======== Input records

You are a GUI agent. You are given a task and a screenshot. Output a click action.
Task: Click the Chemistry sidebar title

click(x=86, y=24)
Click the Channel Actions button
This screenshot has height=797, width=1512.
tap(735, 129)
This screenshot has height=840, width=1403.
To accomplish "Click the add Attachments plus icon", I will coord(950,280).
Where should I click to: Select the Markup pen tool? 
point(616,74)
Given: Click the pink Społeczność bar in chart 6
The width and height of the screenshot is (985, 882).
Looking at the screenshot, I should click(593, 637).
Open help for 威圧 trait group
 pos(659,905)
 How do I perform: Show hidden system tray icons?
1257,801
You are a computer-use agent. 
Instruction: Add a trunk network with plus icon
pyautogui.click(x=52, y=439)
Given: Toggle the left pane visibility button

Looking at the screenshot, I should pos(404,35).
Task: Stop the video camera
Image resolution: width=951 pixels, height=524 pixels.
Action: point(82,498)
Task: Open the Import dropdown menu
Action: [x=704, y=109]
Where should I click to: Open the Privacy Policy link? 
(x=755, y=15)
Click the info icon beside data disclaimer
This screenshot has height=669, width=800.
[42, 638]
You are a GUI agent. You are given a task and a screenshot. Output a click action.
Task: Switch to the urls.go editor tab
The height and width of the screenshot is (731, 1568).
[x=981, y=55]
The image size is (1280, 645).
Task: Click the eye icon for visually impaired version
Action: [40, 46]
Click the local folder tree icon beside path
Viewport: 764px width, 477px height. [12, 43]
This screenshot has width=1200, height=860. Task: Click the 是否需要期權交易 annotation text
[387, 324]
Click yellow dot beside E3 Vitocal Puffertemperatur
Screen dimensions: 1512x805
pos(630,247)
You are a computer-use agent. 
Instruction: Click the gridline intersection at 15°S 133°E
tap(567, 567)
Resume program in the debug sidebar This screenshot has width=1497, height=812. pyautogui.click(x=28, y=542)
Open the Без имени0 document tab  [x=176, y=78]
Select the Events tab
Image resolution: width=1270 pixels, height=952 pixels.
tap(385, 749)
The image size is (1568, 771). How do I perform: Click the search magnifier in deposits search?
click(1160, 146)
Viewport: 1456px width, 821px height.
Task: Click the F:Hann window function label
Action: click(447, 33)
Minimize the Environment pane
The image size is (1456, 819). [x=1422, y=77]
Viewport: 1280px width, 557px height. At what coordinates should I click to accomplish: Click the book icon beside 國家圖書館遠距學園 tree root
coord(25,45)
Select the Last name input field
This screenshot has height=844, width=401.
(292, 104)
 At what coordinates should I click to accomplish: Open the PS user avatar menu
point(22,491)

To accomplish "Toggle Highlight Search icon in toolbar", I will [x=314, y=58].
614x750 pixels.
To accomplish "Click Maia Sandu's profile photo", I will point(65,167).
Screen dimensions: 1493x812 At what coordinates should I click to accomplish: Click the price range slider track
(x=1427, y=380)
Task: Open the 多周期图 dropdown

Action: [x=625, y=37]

================

Do this — From the entries above, pull out each line that contains the string "plus" and copy those lines.

The reply —
To accomplish "Click the add Attachments plus icon", I will coord(950,280).
Instruction: Add a trunk network with plus icon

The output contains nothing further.